» Aim of the task:
Rewrite all the entries below with "GUI agent" replaced by "web navigator" wherever it occurs, leaving everything else unchanged. Leave out the pictures.
[start of Records supplied]
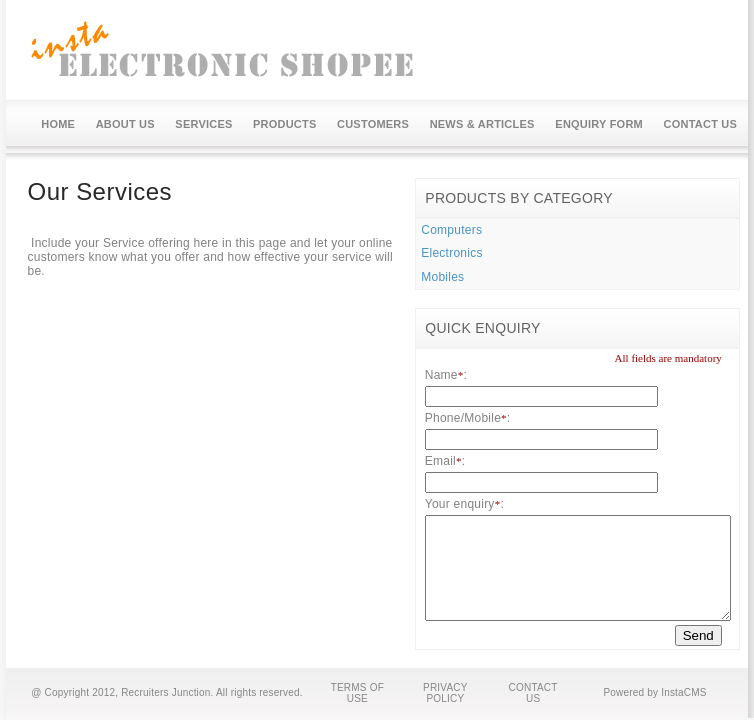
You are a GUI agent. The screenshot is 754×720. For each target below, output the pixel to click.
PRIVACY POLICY (445, 693)
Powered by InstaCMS (654, 692)
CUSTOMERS (373, 124)
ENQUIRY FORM (599, 124)
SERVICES (203, 124)
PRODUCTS (285, 124)
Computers (451, 230)
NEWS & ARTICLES (482, 124)
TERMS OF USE (357, 693)
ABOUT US (125, 124)
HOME (58, 124)
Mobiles (442, 277)
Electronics (451, 253)
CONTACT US (701, 124)
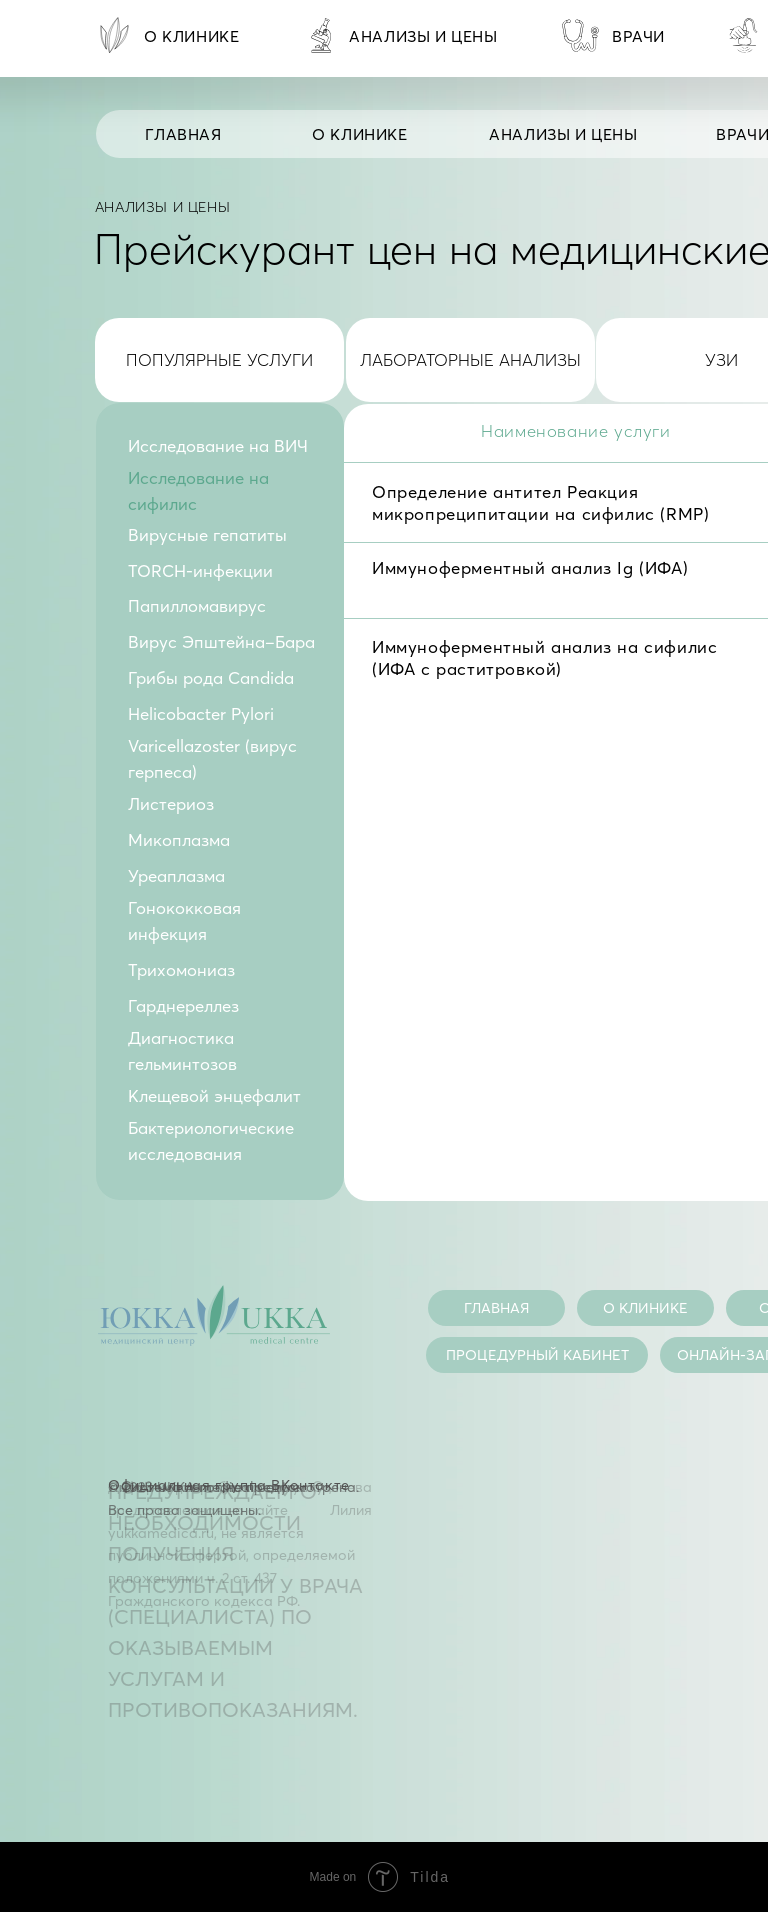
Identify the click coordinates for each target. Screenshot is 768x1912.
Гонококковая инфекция (184, 921)
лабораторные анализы (470, 360)
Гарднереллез (183, 1006)
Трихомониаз (181, 970)
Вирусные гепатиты (207, 535)
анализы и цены (563, 134)
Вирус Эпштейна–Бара (221, 642)
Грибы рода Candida (211, 678)
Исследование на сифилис (198, 491)
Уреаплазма (176, 876)
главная (496, 1308)
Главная (183, 134)
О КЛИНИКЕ (359, 134)
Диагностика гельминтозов (182, 1051)
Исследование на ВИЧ (218, 446)
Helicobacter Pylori (201, 714)
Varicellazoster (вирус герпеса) (212, 759)
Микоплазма (179, 840)
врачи (638, 36)
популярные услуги (219, 360)
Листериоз (171, 804)
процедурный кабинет (537, 1355)
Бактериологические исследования (211, 1141)
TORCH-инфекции (200, 571)
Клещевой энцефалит (214, 1096)
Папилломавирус (197, 606)
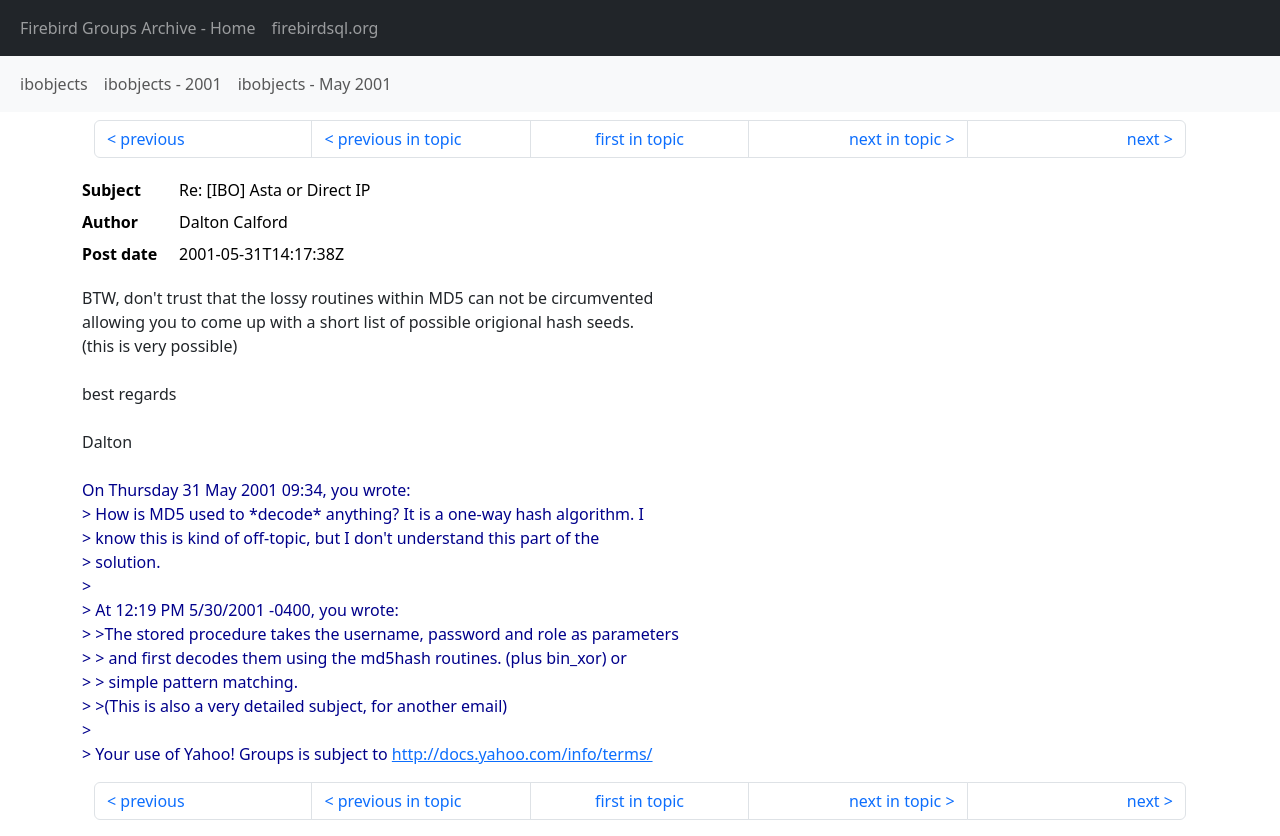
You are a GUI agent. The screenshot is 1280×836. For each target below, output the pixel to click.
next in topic (895, 139)
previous (152, 139)
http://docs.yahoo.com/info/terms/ (522, 754)
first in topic (639, 139)
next (1143, 139)
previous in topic (400, 139)
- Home (138, 28)
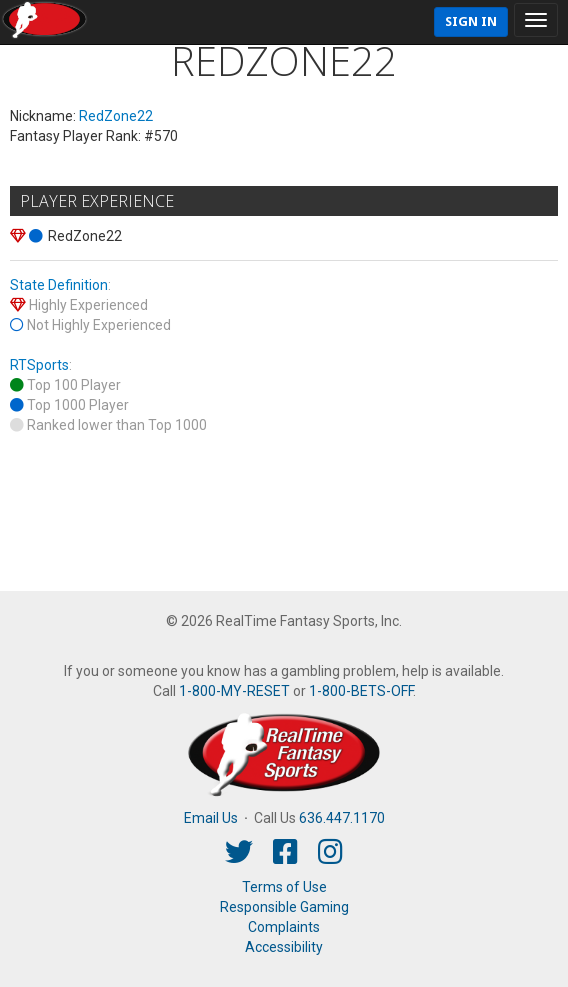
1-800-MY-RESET (234, 691)
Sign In (471, 21)
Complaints (284, 927)
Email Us (211, 818)
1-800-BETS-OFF (361, 691)
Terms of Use (284, 887)
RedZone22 (116, 116)
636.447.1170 (342, 818)
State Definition (59, 285)
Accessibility (284, 947)
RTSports (39, 365)
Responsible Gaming (284, 907)
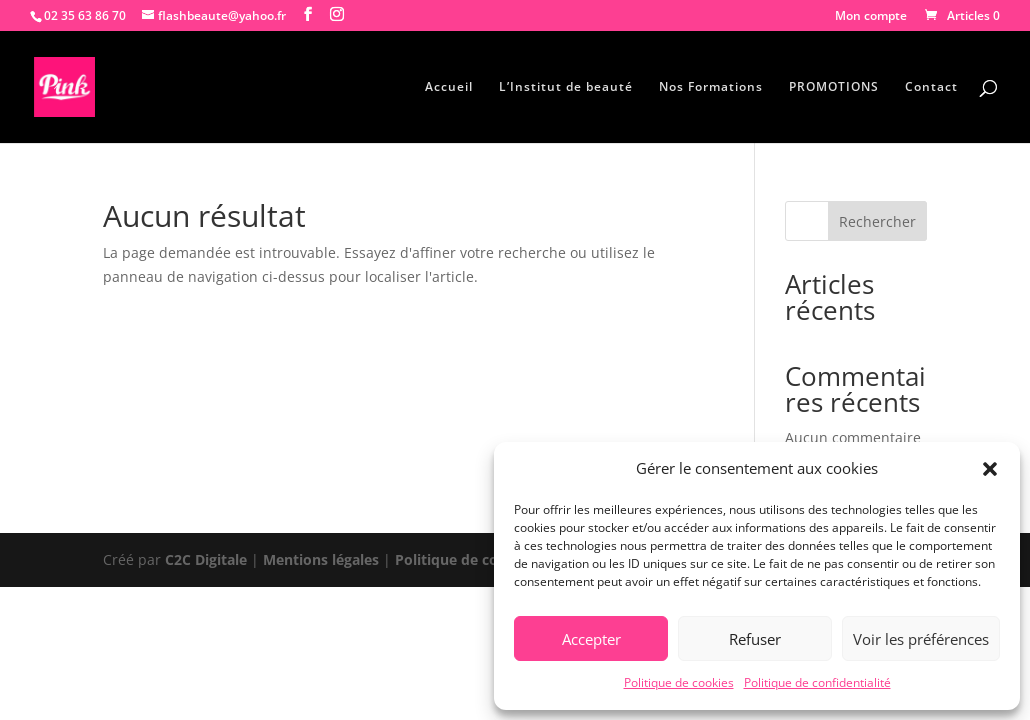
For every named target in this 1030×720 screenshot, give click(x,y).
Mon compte (871, 17)
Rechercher (877, 221)
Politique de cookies (679, 682)
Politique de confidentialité (817, 682)
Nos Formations (711, 87)
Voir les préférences (921, 639)
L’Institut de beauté (566, 87)
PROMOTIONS (834, 87)
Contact (931, 87)
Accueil (449, 87)
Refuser (755, 639)
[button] (990, 469)
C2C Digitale (206, 559)
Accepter (591, 639)
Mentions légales (321, 559)
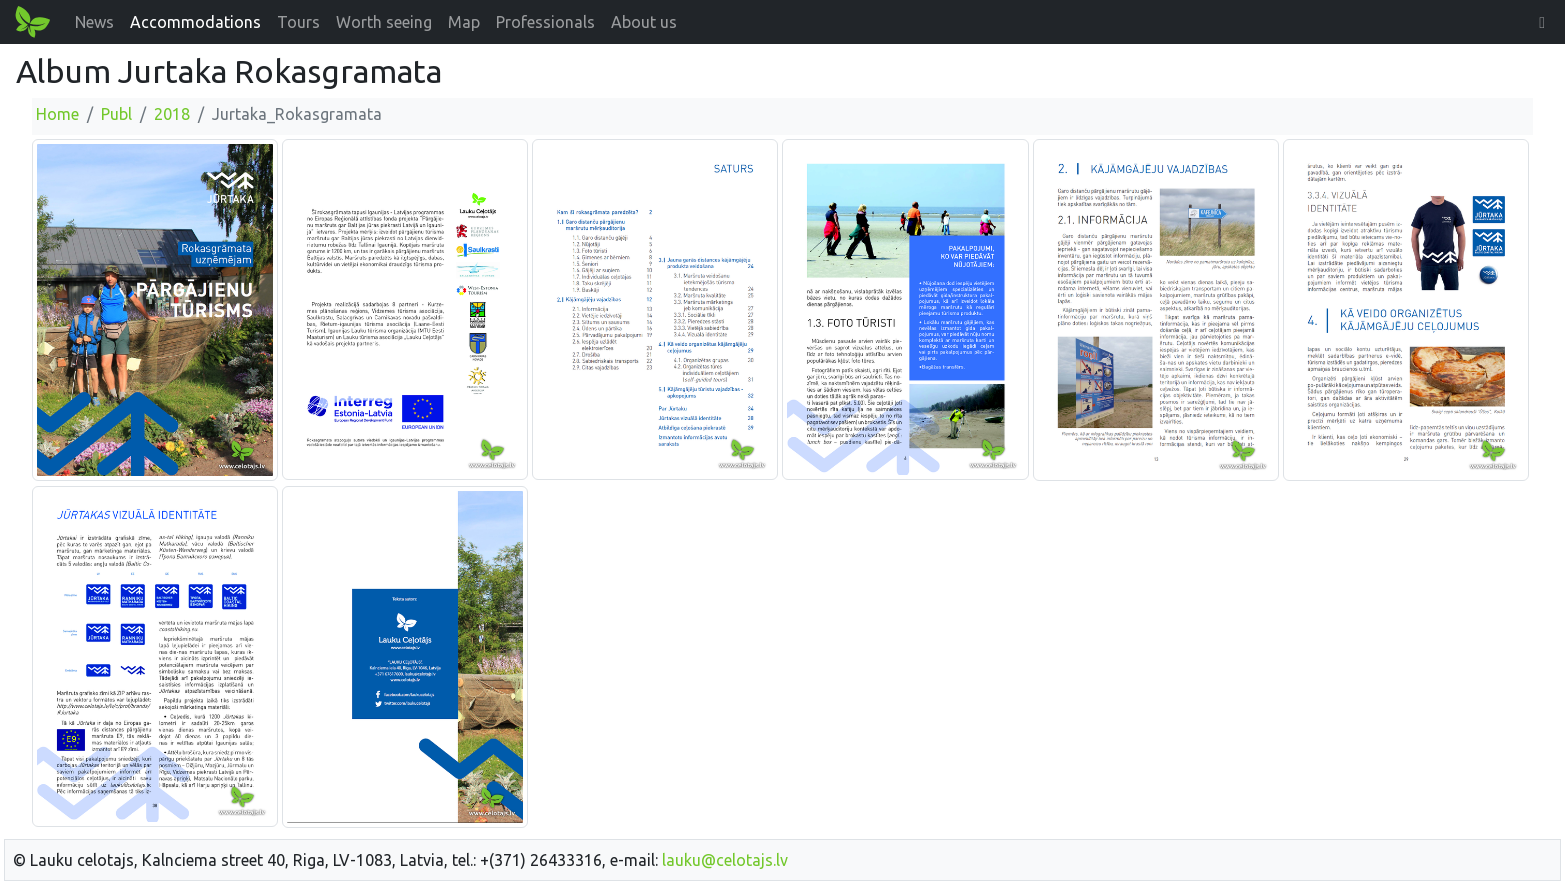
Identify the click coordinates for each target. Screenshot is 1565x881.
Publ (116, 114)
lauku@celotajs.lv (725, 860)
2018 (172, 114)
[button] (1542, 22)
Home (57, 114)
[end of Records supplied]
» Full output:
You are a web navigator. The screenshot is 754×720. For each target below, output the pixel to click.
PRIVACY POLICY (445, 693)
Powered by InstaCMS (654, 692)
CUSTOMERS (373, 124)
ENQUIRY FORM (599, 124)
SERVICES (203, 124)
PRODUCTS (285, 124)
Computers (451, 230)
NEWS & ARTICLES (482, 124)
TERMS OF USE (357, 693)
ABOUT US (125, 124)
HOME (58, 124)
Mobiles (442, 277)
Electronics (451, 253)
CONTACT US (701, 124)
Identify the click coordinates for each target. Screenshot is 768x1912.
Гонококковая инфекция (184, 921)
лабораторные анализы (470, 360)
Гарднереллез (183, 1006)
Трихомониаз (181, 970)
Вирусные гепатиты (207, 535)
анализы и цены (563, 134)
Вирус Эпштейна–Бара (221, 642)
Грибы рода Candida (211, 678)
Исследование на сифилис (198, 491)
Уреаплазма (176, 876)
главная (496, 1308)
Главная (183, 134)
О КЛИНИКЕ (359, 134)
Диагностика гельминтозов (182, 1051)
Исследование на ВИЧ (218, 446)
Helicobacter Pylori (201, 714)
Varicellazoster (вирус герпеса) (212, 759)
Микоплазма (179, 840)
врачи (638, 36)
популярные услуги (219, 360)
Листериоз (171, 804)
процедурный кабинет (537, 1355)
Бактериологические исследования (211, 1141)
TORCH-инфекции (200, 571)
Клещевой энцефалит (214, 1096)
Папилломавирус (197, 606)
You are a web navigator. The screenshot is 1280×836. For each target below, output the pixel to click.
next in topic (895, 139)
previous (152, 139)
http://docs.yahoo.com/info/terms/ (522, 754)
first in topic (639, 139)
next (1143, 139)
previous in topic (400, 139)
- Home (138, 28)
1-800-MY-RESET (234, 691)
Sign In (471, 21)
Complaints (284, 927)
Email Us (211, 818)
1-800-BETS-OFF (361, 691)
Terms of Use (284, 887)
RedZone22 (116, 116)
636.447.1170 (342, 818)
State Definition (59, 285)
Accessibility (284, 947)
RTSports (39, 365)
Responsible Gaming (284, 907)
For every named target in this 1030×720 screenshot, give click(x,y).
Mon compte (871, 17)
Rechercher (877, 221)
Politique de cookies (679, 682)
Politique de confidentialité (817, 682)
Nos Formations (711, 87)
Voir les préférences (921, 639)
L’Institut de beauté (566, 87)
PROMOTIONS (834, 87)
Contact (931, 87)
Accueil (449, 87)
Refuser (755, 639)
[button] (990, 469)
C2C Digitale (206, 559)
Accepter (591, 639)
Mentions légales (321, 559)
Identify the click coordinates for each target. Screenshot is 1565x881.
Publ (116, 114)
lauku@celotajs.lv (725, 860)
2018 (172, 114)
[button] (1542, 22)
Home (57, 114)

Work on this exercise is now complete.